Problematic status codes that you should specifically be looking for when auditing websites to find technical SEO issues are 301’s, 302’s, 404’s, 410’s, 5xx errors and lots of redirects. 3xx and 4xx errors can be resolved by updating internal links to the correct location instead of using redirects. Speak to your IT team who maintain the servers if you encounter a large number of server errors.
Site Architecture & Internal Links
Having a clear site structure with optimal internal linking is key for search engines to be able to fully understand and effectively index your site. Optimal site architecture and a good internal linking strategy can benefit users and search engine bots.
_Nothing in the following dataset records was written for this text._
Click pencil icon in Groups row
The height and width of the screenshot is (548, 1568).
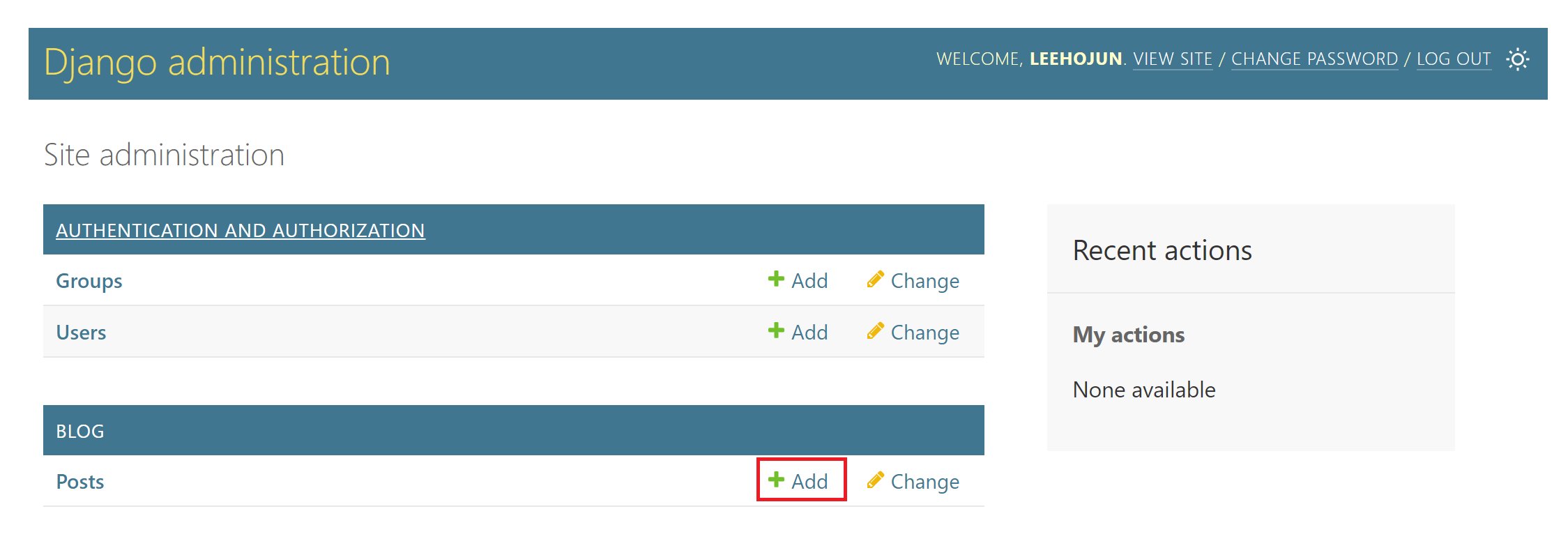(x=876, y=279)
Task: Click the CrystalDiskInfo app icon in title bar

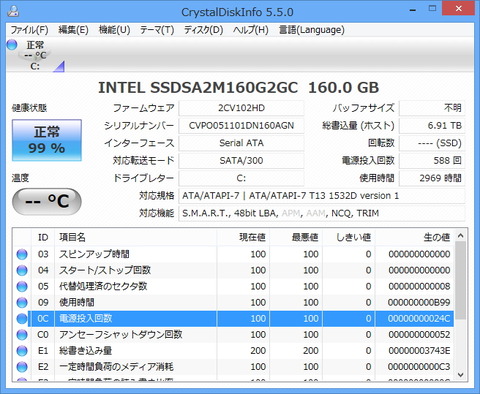Action: tap(13, 11)
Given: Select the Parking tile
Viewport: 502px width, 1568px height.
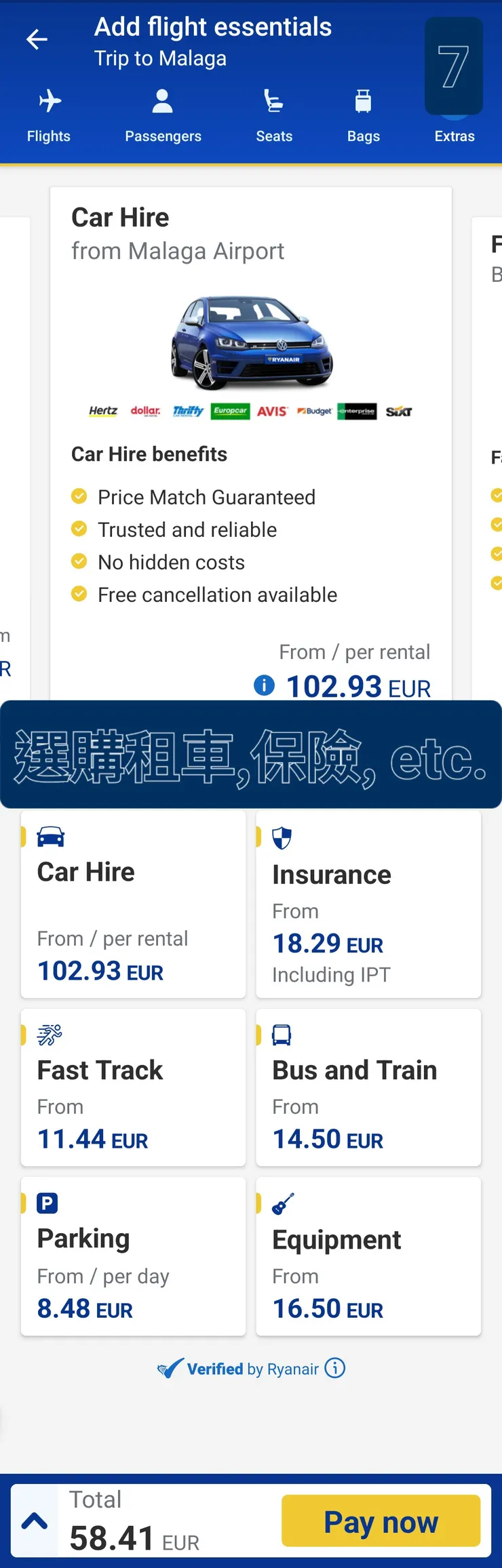Looking at the screenshot, I should pyautogui.click(x=133, y=1256).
For users, good site information architecture will allow them to navigate the website making it easier to discover additional pages and keeping them within the site. It will also help search engine bots to clearly crawl the site to understand the site structure hierarchy. Internal links help in spreading link equity and PageRank around the website.
Optimise your internal links to reduce the crawl depth of key pages to spread the link equity in the most effective way possible. Follow the below best practices to optimise the flow of your link equity through the site;
- Reduce the amount of duplicate content to ensure link equity isn’t wasted on these duplicate pages.
- Remove low-quality pages from your site to avoid wasting the flow of link equity to these pages.
- Use the Rel=”nofollow” directive at the link level to signal crawlers that the link should be ignored. This will stop you from passing link equity to the nofollowed pages.
- Add pages or folder structure to the robots.txt to block them from getting crawled and passing of link equity.
- Avoid having too many links per page to prevent diluting your link equity.
- Fix your internal link redirects, especially redirect chains that cause more hops for a bot to reach the final page. This can dilute the spread of link equity to the final page.
- Find pages not in the site structure by combining analysis from your site crawl report, log files, search console and analytics data.
Internal links can be present on the navigation menu, body content, footer, sidebar, related links section on blog articles or related products section on product description pages. The navigation menu and the body content links usually link to the most popular pages of the site. It’s no surprise that for a site, the homepage gets the most external links. So, it’s important to optimise the internal links on the homepage to link to most pages of your site. This will pass the link equity to the deeper pages of the site architecture.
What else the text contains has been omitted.